Charge de J. Bosco
Se o juiz ganhar todos perdemos
Milly Lacombe
Imagino que não exista mais a figura do brasileiro que deixe de achar que o juiz Sergio Moro está à caça de Lula e quer prendê-lo. Há, naturalmente, os que concordam com o juiz porque também detestam Lula e desprezam tudo o que acreditam que Lula tenha feito de mal ao Brasil. A falta de provas não importa mais. Prendam o homem como conseguirem porque temos certeza de que ele é culpado.
Se o caso é esse, como me parece evidente, então estamos todos lascados.
Já não se trata mais de saber se Lula tem culpa, ou quanto de culpa, se trata de preservar algum vestígio de justiça e de moral, e de ter algum respeito pela presunção a inocência, um direito de todos nós.
Se aceitamos que o juiz seja parte então haverá quem comemore hoje o fato de um inimigo ser preso esquecendo que amanhã o juiz pode ser a parte contra você ou contra alguém que você ame.

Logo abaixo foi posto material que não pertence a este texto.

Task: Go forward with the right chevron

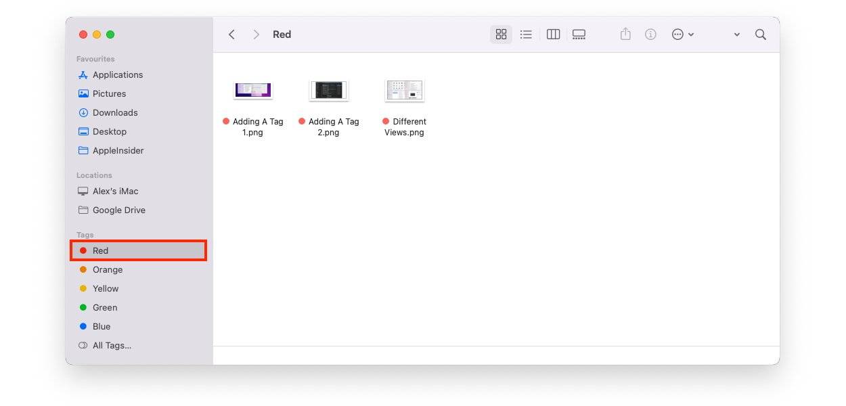Action: point(256,35)
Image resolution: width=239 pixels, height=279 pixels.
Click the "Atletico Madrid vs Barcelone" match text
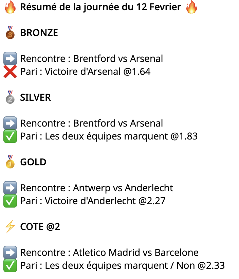click(x=136, y=253)
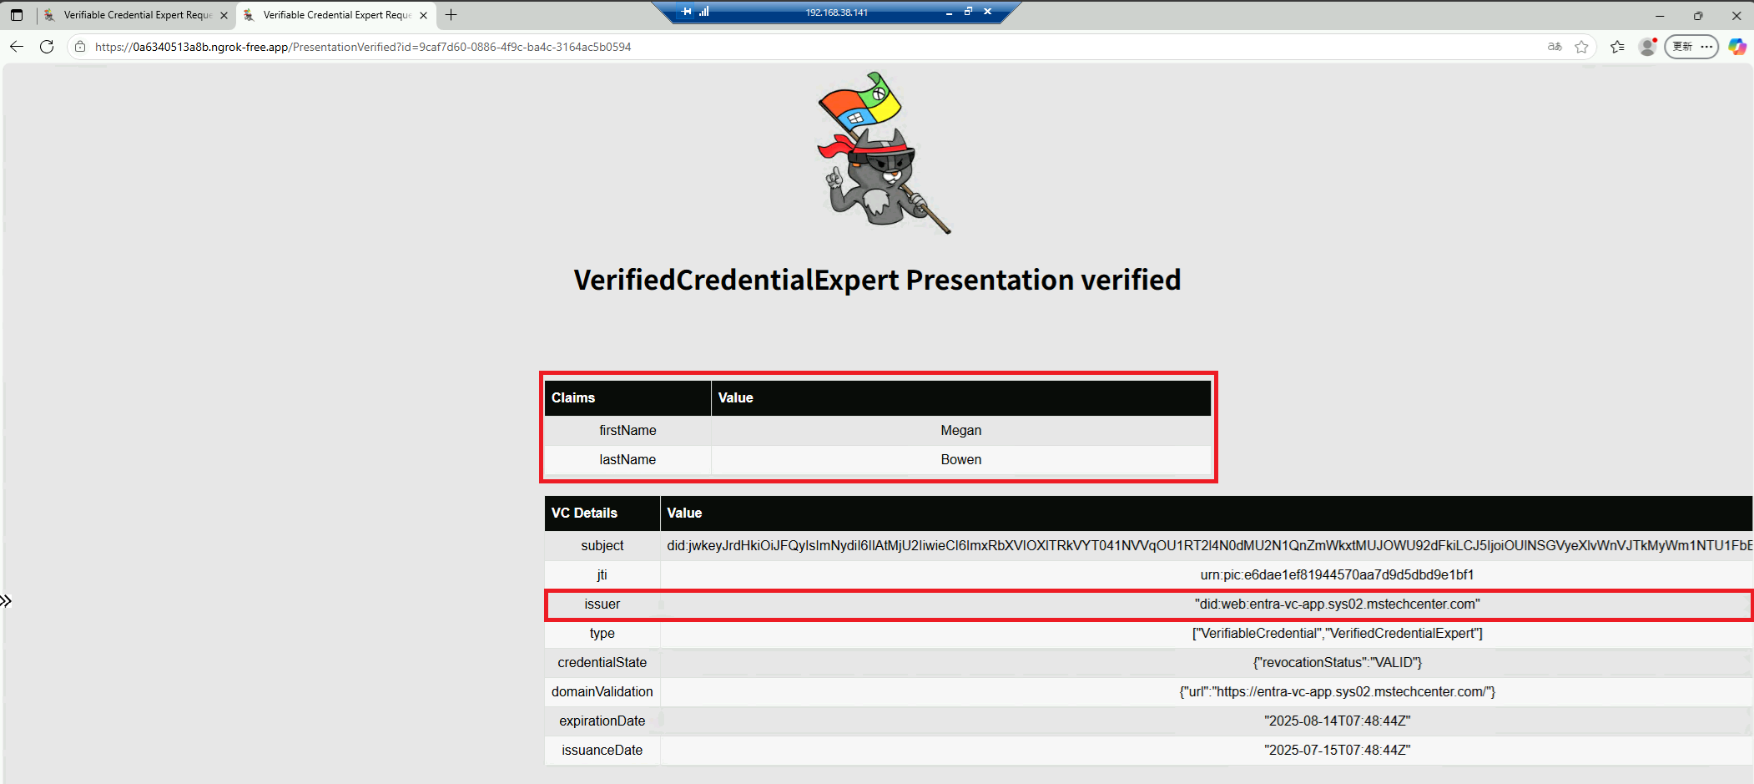Launch Copilot from the toolbar
This screenshot has height=784, width=1754.
click(1737, 47)
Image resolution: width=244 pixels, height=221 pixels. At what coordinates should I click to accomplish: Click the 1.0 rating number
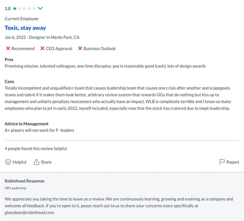8,8
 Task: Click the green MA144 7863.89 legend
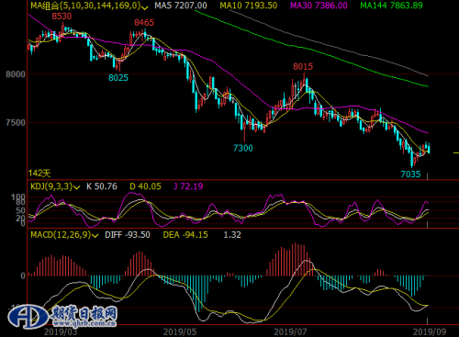click(391, 6)
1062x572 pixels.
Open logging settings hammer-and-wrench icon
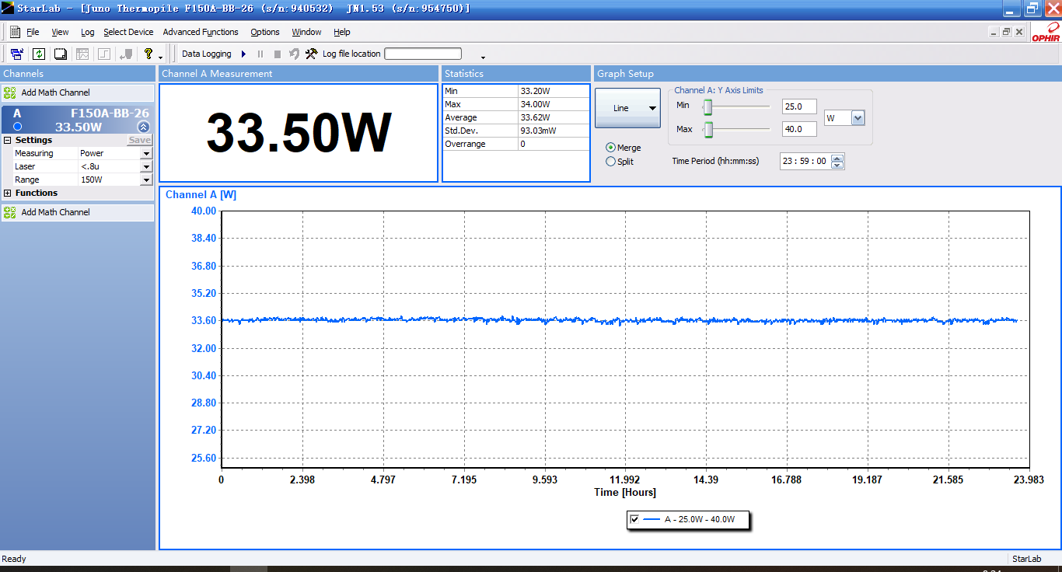tap(311, 54)
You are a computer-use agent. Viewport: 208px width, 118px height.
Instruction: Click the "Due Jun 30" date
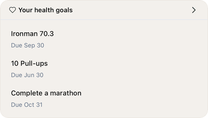point(27,75)
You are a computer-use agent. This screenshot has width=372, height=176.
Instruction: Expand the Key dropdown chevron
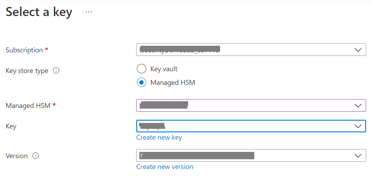point(358,126)
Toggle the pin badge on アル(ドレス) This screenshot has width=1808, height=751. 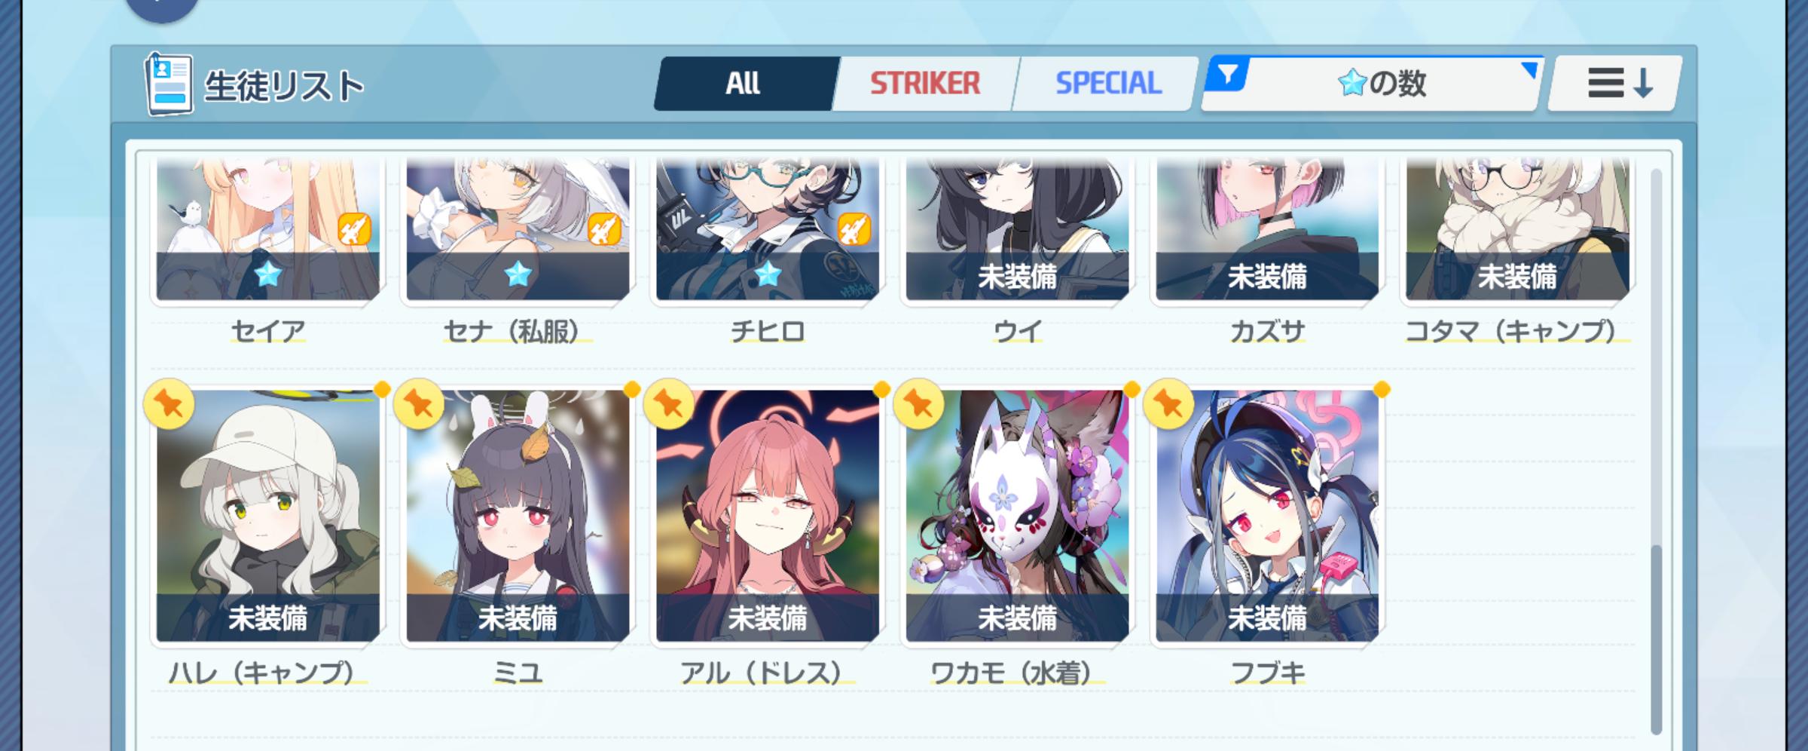[x=669, y=404]
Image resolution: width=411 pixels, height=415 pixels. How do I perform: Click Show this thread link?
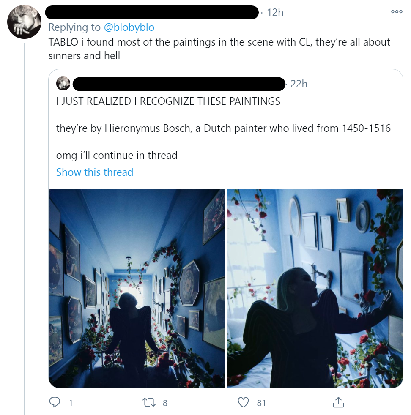(x=95, y=172)
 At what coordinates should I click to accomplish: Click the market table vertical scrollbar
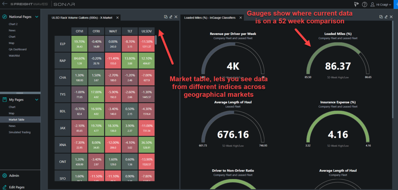point(156,40)
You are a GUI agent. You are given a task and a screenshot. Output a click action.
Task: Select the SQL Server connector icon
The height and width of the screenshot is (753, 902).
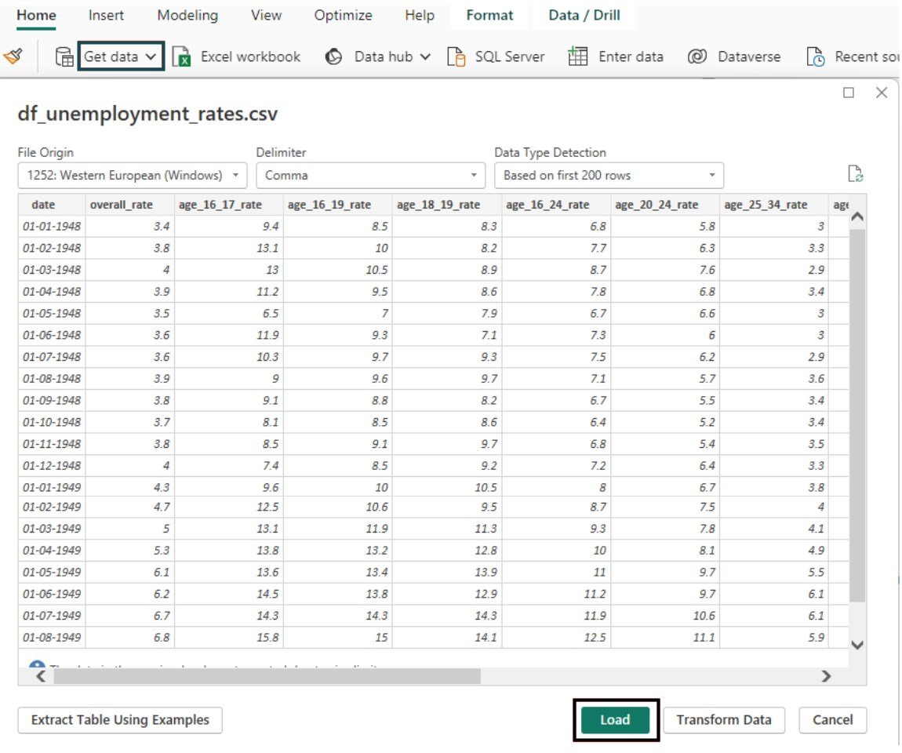(x=454, y=56)
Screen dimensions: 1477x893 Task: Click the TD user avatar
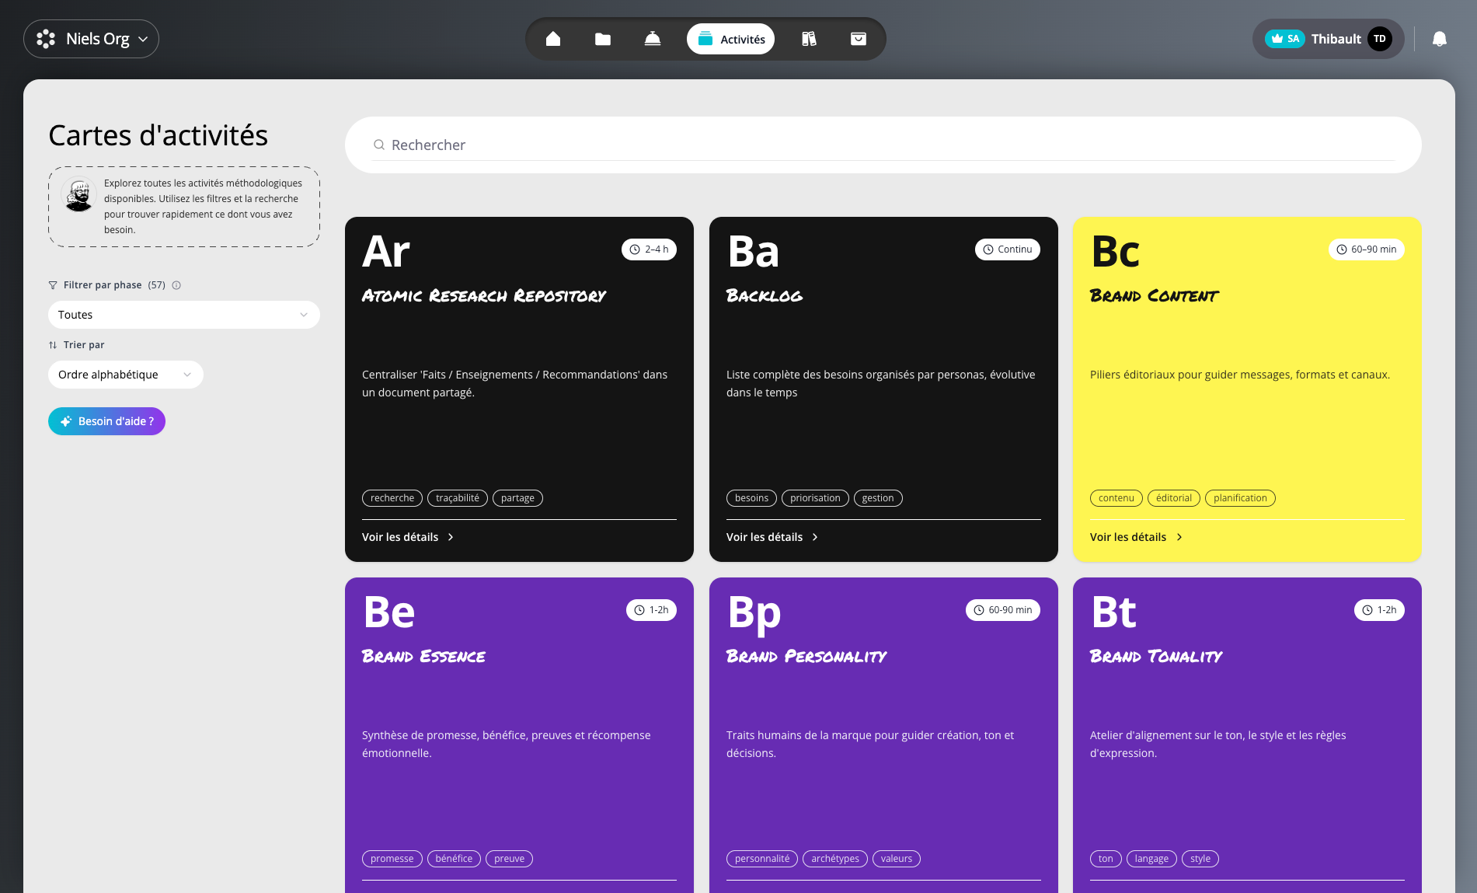click(x=1380, y=39)
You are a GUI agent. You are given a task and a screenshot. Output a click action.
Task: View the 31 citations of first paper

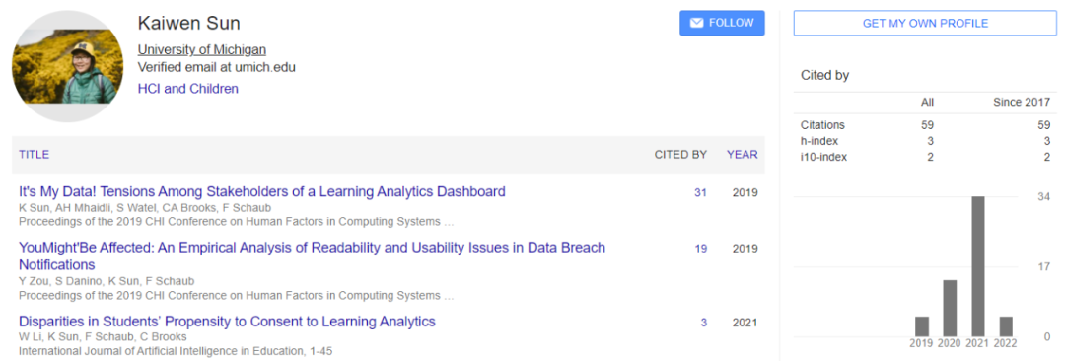(x=700, y=193)
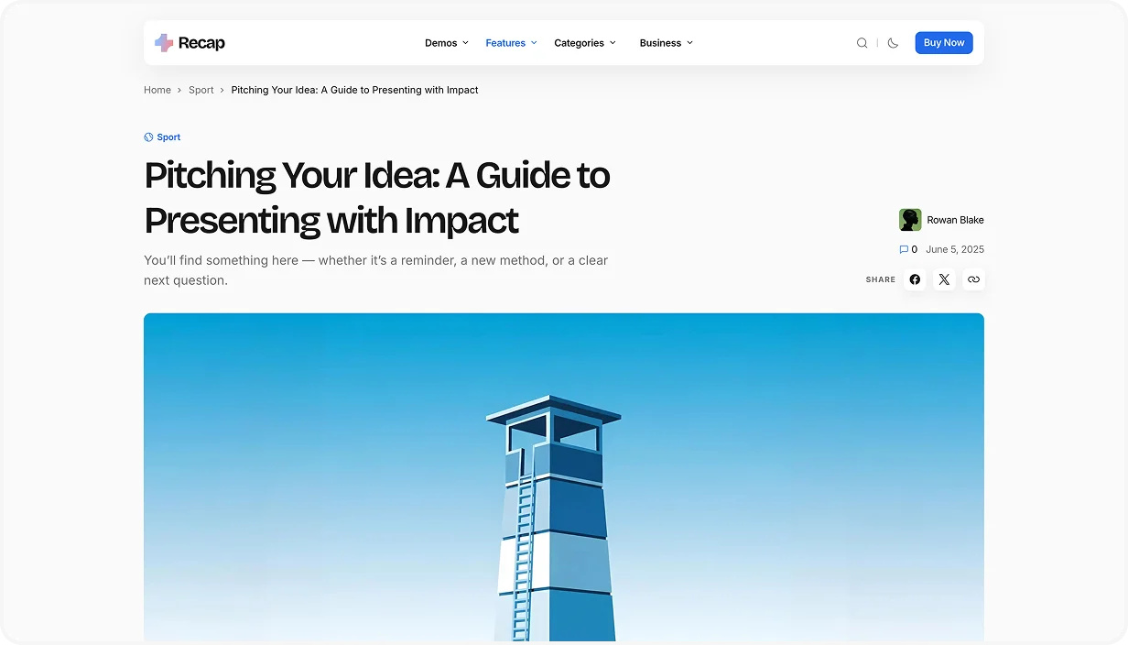The image size is (1128, 645).
Task: Click Rowan Blake's avatar image
Action: pyautogui.click(x=910, y=220)
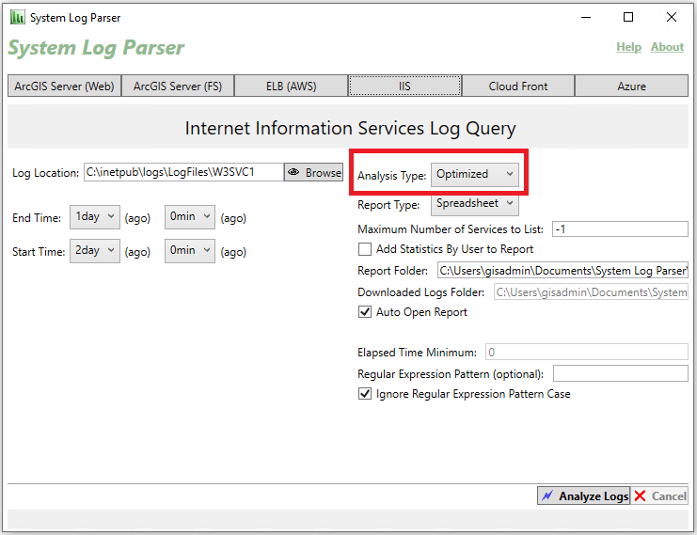This screenshot has width=697, height=535.
Task: Switch to the ArcGIS Server (Web) tab
Action: coord(64,86)
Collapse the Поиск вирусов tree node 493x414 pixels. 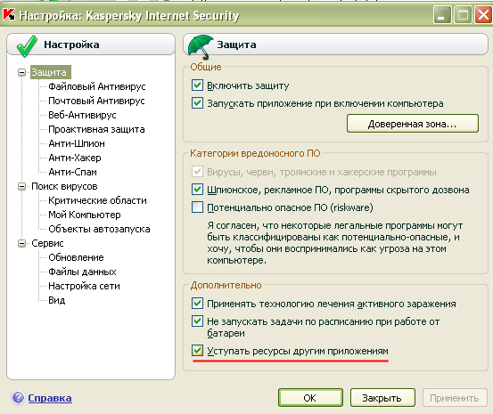point(21,187)

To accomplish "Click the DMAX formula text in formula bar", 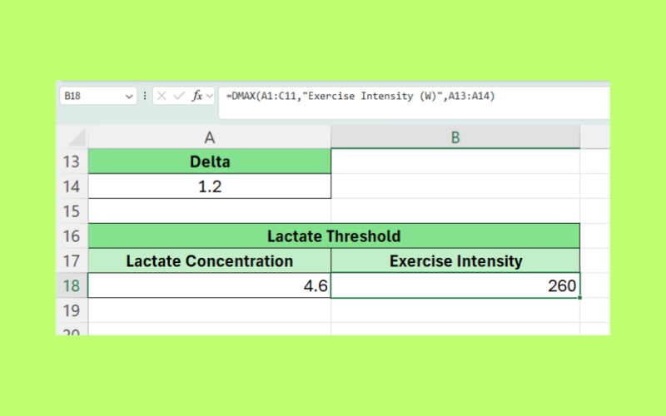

Uma passada de olhos na história do nazismo basta para que entendamos o papel que o judiciário alemão teve na tragédia.
O nazismo não foi ilegal, muito ao contrário. Apoiado por leis e decisões judiciais, ele se mantinha com a propaganda de que estava sendo implantado para acabar com a corrupção e para punir severamente os corruptos.
Como agora, havia uma crise econômica no ar e a população, desesperada por ajuda, estava pronta para acreditar em qualquer maluco que prometesse a salvação apontando o inimigo.
A escolha de um inimigo comum, e a fabricação de consenso para que a população acredite na fábula, está por trás dos maiores crimes cometidos contra a humanidade.
Judiciário e imprensa produziram a base de legalidade e de popularidade necessárias para que o nazismo fosse instalado.
O juiz Sergio Moro já deu inúmeras demonstrações de ter ideologia e preferências políticas, o que não seria problema algum se ele não fosse juiz. Assim como já deixou claro o carinho que tem pelos holofotes, o que, outra vez, não seria um problema não fosse ele um juiz.
Mas, pior, já deixou cristalinamente claro que não se intimida em burlar a lei se o objetivo for moralizar a nação. E há quem não veja o absurdo e o bizarro em um juiz cometer ilegalidades e abusos em nome da suposta moralização nacional (veja a lista dos abusos cometido até aqui pelo juiz).
Moro já driblou a lei pelo menos uma dúzia de vezes e foi celebrado por fazer isso pelos mesmos motivos que, no nazismo, celebrava-se juízes que alargavam a lei para acabar com a corrupção. Diziam que por tão nobre motivo liberdades individuais podiam ser perdidas.
Não há como buscar justiça nessas condições. Mas há como buscar o caos, que é para onde estamos caminhando.
Nossas instituições quase não funcionam mais e estamos diante do absurdo de aceitar que o réu e o juiz sejam oponentes. Estamos assistindo de braços cruzados um juiz fazer valer suas crenças e sair em busca de provas que as justifiquem.
Trata-se, como explicou o jurista Rubens Casara, do primado da hipótese sobre o fato, típico da mentalidade inquisitorial.
O juiz, dentro de um quadro mental paranoico, assume como verdade o que é uma possibilidade.
“Se faltam provas dessa hipótese que o o juiz acredita ser verdadeira”, diz Casara, “se os fatos provados não vão de encontro à fé do inquisidor, o juiz passa a acreditar que a culpa dessa ausência de provas é do investigado ou acusado”.
É bastante perigoso que aceitemos esse cenário paranoico apenas porque alguém com quem antipatizamos – e vamos deixar de lado aqui a análise dos motivos que fazem com que Lula seja odiado – está se dando mal.
É perigoso, é cruel, é desumano. E se aparentemente a vítima desse embate com o juiz é alguém que você despreza é melhor ter em mente que a vítima não é Lula, a vítima é você, porque, para o cidadão comum e assalariado, não há vida fora do Estado de Direito.